● TASK ITEM
Should any entry look odd, write it out exactly anyway, along with all the rest.

** INPUT RECORDS follows **

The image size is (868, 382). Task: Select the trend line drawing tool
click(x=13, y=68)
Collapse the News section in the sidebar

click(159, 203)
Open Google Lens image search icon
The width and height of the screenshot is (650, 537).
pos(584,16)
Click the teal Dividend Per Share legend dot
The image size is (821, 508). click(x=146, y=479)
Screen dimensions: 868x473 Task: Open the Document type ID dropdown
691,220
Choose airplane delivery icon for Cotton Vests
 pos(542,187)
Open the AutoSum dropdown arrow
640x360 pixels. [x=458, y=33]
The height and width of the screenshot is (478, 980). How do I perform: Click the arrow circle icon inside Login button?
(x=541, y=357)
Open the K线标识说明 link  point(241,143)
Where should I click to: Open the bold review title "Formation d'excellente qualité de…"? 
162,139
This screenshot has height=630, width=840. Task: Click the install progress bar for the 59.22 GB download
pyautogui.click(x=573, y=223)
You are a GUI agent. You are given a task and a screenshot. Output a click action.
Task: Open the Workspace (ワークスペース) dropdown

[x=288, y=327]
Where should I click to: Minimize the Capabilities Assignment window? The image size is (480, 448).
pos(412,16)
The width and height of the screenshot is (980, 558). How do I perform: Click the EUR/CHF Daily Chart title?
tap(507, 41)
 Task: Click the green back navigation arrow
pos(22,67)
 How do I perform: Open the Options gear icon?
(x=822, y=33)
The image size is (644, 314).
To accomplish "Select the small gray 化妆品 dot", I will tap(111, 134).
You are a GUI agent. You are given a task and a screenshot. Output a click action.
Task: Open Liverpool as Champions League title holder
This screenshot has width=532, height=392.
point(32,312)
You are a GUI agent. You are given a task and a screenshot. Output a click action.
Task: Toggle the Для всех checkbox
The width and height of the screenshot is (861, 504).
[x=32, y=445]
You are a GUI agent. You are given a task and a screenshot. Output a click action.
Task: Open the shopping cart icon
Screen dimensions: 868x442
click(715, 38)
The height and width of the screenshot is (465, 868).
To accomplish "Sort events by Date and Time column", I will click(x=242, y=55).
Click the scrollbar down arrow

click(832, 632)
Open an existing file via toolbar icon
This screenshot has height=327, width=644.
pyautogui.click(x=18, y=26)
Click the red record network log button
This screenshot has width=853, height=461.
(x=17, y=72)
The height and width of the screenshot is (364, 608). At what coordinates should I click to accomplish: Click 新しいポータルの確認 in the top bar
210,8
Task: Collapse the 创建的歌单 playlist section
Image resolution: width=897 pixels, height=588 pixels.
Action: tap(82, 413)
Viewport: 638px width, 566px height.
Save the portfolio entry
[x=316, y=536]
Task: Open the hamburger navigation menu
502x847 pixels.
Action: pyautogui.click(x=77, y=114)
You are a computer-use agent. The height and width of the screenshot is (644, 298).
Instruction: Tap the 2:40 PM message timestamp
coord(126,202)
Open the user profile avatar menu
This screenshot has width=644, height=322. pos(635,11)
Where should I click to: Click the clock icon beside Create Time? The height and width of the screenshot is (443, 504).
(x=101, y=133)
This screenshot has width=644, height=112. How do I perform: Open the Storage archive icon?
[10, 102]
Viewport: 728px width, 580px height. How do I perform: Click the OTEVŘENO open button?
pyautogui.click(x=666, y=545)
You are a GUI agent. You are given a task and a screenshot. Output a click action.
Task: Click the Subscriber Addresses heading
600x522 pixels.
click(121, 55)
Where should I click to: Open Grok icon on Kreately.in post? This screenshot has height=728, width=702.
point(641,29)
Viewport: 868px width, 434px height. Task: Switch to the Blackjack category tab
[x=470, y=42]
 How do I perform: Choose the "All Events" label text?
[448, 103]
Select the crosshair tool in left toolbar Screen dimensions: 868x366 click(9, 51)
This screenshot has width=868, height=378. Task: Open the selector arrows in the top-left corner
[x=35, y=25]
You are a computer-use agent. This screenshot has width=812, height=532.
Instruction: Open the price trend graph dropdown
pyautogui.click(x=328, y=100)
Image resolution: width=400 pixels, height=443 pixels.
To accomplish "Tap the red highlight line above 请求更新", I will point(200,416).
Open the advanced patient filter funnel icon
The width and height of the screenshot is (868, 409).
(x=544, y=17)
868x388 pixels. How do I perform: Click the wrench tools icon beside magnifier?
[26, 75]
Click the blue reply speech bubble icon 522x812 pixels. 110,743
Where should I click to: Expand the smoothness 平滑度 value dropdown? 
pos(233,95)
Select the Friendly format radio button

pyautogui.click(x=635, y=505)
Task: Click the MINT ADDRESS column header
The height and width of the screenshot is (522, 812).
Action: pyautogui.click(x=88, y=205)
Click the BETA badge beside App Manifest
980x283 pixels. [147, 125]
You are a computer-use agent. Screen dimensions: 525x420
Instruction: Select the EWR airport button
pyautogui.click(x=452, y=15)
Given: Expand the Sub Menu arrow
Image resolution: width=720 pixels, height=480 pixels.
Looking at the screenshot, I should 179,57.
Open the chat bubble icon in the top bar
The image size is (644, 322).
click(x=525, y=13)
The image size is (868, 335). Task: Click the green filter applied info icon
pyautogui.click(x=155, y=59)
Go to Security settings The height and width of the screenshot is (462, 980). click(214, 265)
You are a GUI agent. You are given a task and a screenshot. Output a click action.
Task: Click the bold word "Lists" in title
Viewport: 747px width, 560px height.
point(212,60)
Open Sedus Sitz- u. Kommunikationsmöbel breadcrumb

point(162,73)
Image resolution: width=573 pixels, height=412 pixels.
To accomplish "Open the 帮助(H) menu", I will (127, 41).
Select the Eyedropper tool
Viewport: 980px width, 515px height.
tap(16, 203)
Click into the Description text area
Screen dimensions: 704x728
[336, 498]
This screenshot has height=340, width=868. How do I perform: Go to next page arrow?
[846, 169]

** End of INPUT RECORDS **

● SOLUTION FOR THIS EXERCISE
The image size is (868, 382). Task: Select the trend line drawing tool
click(x=13, y=68)
Collapse the News section in the sidebar

click(159, 203)
Open Google Lens image search icon
The width and height of the screenshot is (650, 537).
pos(584,16)
Click the teal Dividend Per Share legend dot
The image size is (821, 508). click(x=146, y=479)
Screen dimensions: 868x473 Task: Open the Document type ID dropdown
691,220
Choose airplane delivery icon for Cotton Vests
 pos(542,187)
Open the AutoSum dropdown arrow
640x360 pixels. [x=458, y=33]
The height and width of the screenshot is (478, 980). How do I perform: Click the arrow circle icon inside Login button?
(x=541, y=357)
Open the K线标识说明 link  point(241,143)
Where should I click to: Open the bold review title "Formation d'excellente qualité de…"? 
162,139
This screenshot has height=630, width=840. Task: Click the install progress bar for the 59.22 GB download
pyautogui.click(x=573, y=223)
You are a GUI agent. You are given a task and a screenshot. Output a click action.
Task: Open the Workspace (ワークスペース) dropdown

[x=288, y=327]
Where should I click to: Minimize the Capabilities Assignment window? The image size is (480, 448).
pos(412,16)
The width and height of the screenshot is (980, 558). How do I perform: Click the EUR/CHF Daily Chart title?
tap(507, 41)
 Task: Click the green back navigation arrow
pos(22,67)
 How do I perform: Open the Options gear icon?
(x=822, y=33)
The image size is (644, 314).
To accomplish "Select the small gray 化妆品 dot", I will tap(111, 134).
You are a GUI agent. You are given a task and a screenshot. Output a click action.
Task: Open Liverpool as Champions League title holder
This screenshot has width=532, height=392.
point(32,312)
You are a GUI agent. You are given a task and a screenshot. Output a click action.
Task: Toggle the Для всех checkbox
The width and height of the screenshot is (861, 504).
[x=32, y=445]
You are a GUI agent. You are given a task and a screenshot. Output a click action.
Task: Open the shopping cart icon
Screen dimensions: 868x442
click(715, 38)
The height and width of the screenshot is (465, 868).
To accomplish "Sort events by Date and Time column", I will click(x=242, y=55).
Click the scrollbar down arrow

click(832, 632)
Open an existing file via toolbar icon
This screenshot has height=327, width=644.
pyautogui.click(x=18, y=26)
Click the red record network log button
This screenshot has width=853, height=461.
(x=17, y=72)
The height and width of the screenshot is (364, 608). At what coordinates should I click to accomplish: Click 新しいポータルの確認 in the top bar
210,8
Task: Collapse the 创建的歌单 playlist section
Image resolution: width=897 pixels, height=588 pixels.
Action: tap(82, 413)
Viewport: 638px width, 566px height.
Save the portfolio entry
[x=316, y=536]
Task: Open the hamburger navigation menu
502x847 pixels.
Action: pyautogui.click(x=77, y=114)
You are a computer-use agent. The height and width of the screenshot is (644, 298).
Instruction: Tap the 2:40 PM message timestamp
coord(126,202)
Open the user profile avatar menu
This screenshot has width=644, height=322. pos(635,11)
Where should I click to: Click the clock icon beside Create Time? The height and width of the screenshot is (443, 504).
(x=101, y=133)
This screenshot has width=644, height=112. How do I perform: Open the Storage archive icon?
[10, 102]
Viewport: 728px width, 580px height. How do I perform: Click the OTEVŘENO open button?
pyautogui.click(x=666, y=545)
You are a GUI agent. You are given a task and a screenshot. Output a click action.
Task: Click the Subscriber Addresses heading
600x522 pixels.
click(121, 55)
Where should I click to: Open Grok icon on Kreately.in post? This screenshot has height=728, width=702.
point(641,29)
Viewport: 868px width, 434px height. Task: Switch to the Blackjack category tab
[x=470, y=42]
 How do I perform: Choose the "All Events" label text?
[448, 103]
Select the crosshair tool in left toolbar Screen dimensions: 868x366 click(9, 51)
This screenshot has width=868, height=378. Task: Open the selector arrows in the top-left corner
[x=35, y=25]
You are a computer-use agent. This screenshot has width=812, height=532.
Instruction: Open the price trend graph dropdown
pyautogui.click(x=328, y=100)
Image resolution: width=400 pixels, height=443 pixels.
To accomplish "Tap the red highlight line above 请求更新", I will point(200,416).
Open the advanced patient filter funnel icon
The width and height of the screenshot is (868, 409).
(x=544, y=17)
868x388 pixels. How do I perform: Click the wrench tools icon beside magnifier?
[26, 75]
Click the blue reply speech bubble icon 522x812 pixels. 110,743
Where should I click to: Expand the smoothness 平滑度 value dropdown? 
pos(233,95)
Select the Friendly format radio button

pyautogui.click(x=635, y=505)
Task: Click the MINT ADDRESS column header
The height and width of the screenshot is (522, 812).
Action: pyautogui.click(x=88, y=205)
Click the BETA badge beside App Manifest
980x283 pixels. [147, 125]
You are a computer-use agent. Screen dimensions: 525x420
Instruction: Select the EWR airport button
pyautogui.click(x=452, y=15)
Given: Expand the Sub Menu arrow
Image resolution: width=720 pixels, height=480 pixels.
Looking at the screenshot, I should 179,57.
Open the chat bubble icon in the top bar
The image size is (644, 322).
click(x=525, y=13)
The image size is (868, 335). Task: Click the green filter applied info icon
pyautogui.click(x=155, y=59)
Go to Security settings The height and width of the screenshot is (462, 980). click(214, 265)
You are a GUI agent. You are given a task and a screenshot. Output a click action.
Task: Click the bold word "Lists" in title
Viewport: 747px width, 560px height.
point(212,60)
Open Sedus Sitz- u. Kommunikationsmöbel breadcrumb

point(162,73)
Image resolution: width=573 pixels, height=412 pixels.
To accomplish "Open the 帮助(H) menu", I will (127, 41).
Select the Eyedropper tool
Viewport: 980px width, 515px height.
tap(16, 203)
Click into the Description text area
Screen dimensions: 704x728
[336, 498]
This screenshot has height=340, width=868. How do I perform: Go to next page arrow?
[846, 169]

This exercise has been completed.